WHAT YOU HAVE TO DO> Rewrite the data below, changing each "Screen dimensions" to "Display size" and leaving the rest untouched.
[start]
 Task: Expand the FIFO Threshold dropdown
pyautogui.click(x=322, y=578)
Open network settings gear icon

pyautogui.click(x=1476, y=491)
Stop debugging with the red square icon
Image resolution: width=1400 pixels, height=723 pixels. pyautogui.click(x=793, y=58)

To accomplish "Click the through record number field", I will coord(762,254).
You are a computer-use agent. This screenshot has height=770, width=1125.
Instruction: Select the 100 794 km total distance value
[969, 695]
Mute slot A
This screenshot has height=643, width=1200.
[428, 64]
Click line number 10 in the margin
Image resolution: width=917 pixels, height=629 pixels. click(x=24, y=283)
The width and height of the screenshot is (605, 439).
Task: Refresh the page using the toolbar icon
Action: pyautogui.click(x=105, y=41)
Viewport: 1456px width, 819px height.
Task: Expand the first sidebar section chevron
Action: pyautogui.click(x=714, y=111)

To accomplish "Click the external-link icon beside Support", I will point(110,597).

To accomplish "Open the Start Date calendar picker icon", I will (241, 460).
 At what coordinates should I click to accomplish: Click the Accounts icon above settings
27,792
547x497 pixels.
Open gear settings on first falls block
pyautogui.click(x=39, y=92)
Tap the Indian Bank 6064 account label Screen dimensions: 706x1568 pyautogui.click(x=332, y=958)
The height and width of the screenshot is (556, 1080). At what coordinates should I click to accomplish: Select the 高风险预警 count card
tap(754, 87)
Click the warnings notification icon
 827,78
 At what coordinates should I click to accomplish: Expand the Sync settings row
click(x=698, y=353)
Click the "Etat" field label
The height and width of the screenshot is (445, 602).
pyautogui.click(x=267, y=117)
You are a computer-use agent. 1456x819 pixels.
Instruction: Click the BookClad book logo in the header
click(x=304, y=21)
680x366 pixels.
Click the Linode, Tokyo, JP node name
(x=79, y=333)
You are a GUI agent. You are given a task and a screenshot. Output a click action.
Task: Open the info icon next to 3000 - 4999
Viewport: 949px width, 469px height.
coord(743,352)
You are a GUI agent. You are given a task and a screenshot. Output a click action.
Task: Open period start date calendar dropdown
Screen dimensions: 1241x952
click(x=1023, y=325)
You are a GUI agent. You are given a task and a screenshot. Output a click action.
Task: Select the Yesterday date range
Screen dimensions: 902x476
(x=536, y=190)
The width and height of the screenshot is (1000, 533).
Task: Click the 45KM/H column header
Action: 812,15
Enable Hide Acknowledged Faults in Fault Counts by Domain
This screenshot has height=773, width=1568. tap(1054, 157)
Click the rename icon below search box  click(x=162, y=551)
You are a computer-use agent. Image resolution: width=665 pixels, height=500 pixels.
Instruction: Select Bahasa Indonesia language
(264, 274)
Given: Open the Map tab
[end]
THE RESULT>
 Task: Expand the FIFO Threshold dropdown
pyautogui.click(x=322, y=578)
Open network settings gear icon

pyautogui.click(x=1476, y=491)
Stop debugging with the red square icon
Image resolution: width=1400 pixels, height=723 pixels. pyautogui.click(x=793, y=58)

To accomplish "Click the through record number field", I will coord(762,254).
You are a computer-use agent. This screenshot has height=770, width=1125.
Instruction: Select the 100 794 km total distance value
[969, 695]
Mute slot A
This screenshot has height=643, width=1200.
[428, 64]
Click line number 10 in the margin
Image resolution: width=917 pixels, height=629 pixels. click(x=24, y=283)
The width and height of the screenshot is (605, 439).
Task: Refresh the page using the toolbar icon
Action: pyautogui.click(x=105, y=41)
Viewport: 1456px width, 819px height.
Task: Expand the first sidebar section chevron
Action: pyautogui.click(x=714, y=111)

To accomplish "Click the external-link icon beside Support", I will point(110,597).

To accomplish "Open the Start Date calendar picker icon", I will (241, 460).
 At what coordinates should I click to accomplish: Click the Accounts icon above settings
27,792
547x497 pixels.
Open gear settings on first falls block
pyautogui.click(x=39, y=92)
Tap the Indian Bank 6064 account label Display size: 706x1568 pyautogui.click(x=332, y=958)
The height and width of the screenshot is (556, 1080). At what coordinates should I click to accomplish: Select the 高风险预警 count card
tap(754, 87)
Click the warnings notification icon
 827,78
 At what coordinates should I click to accomplish: Expand the Sync settings row
click(x=698, y=353)
Click the "Etat" field label
The height and width of the screenshot is (445, 602).
pyautogui.click(x=267, y=117)
You are a computer-use agent. 1456x819 pixels.
Instruction: Click the BookClad book logo in the header
click(x=304, y=21)
680x366 pixels.
Click the Linode, Tokyo, JP node name
(x=79, y=333)
You are a GUI agent. You are given a task and a screenshot. Output a click action.
Task: Open the info icon next to 3000 - 4999
Viewport: 949px width, 469px height.
coord(743,352)
You are a GUI agent. You are given a task and a screenshot. Output a click action.
Task: Open period start date calendar dropdown
Display size: 1241x952
click(x=1023, y=325)
You are a GUI agent. You are given a task and a screenshot. Output a click action.
Task: Select the Yesterday date range
Display size: 902x476
(x=536, y=190)
The width and height of the screenshot is (1000, 533).
Task: Click the 45KM/H column header
Action: 812,15
Enable Hide Acknowledged Faults in Fault Counts by Domain
This screenshot has height=773, width=1568. tap(1054, 157)
Click the rename icon below search box  click(x=162, y=551)
You are a computer-use agent. Image resolution: width=665 pixels, height=500 pixels.
Instruction: Select Bahasa Indonesia language
(264, 274)
Given: Open the Map tab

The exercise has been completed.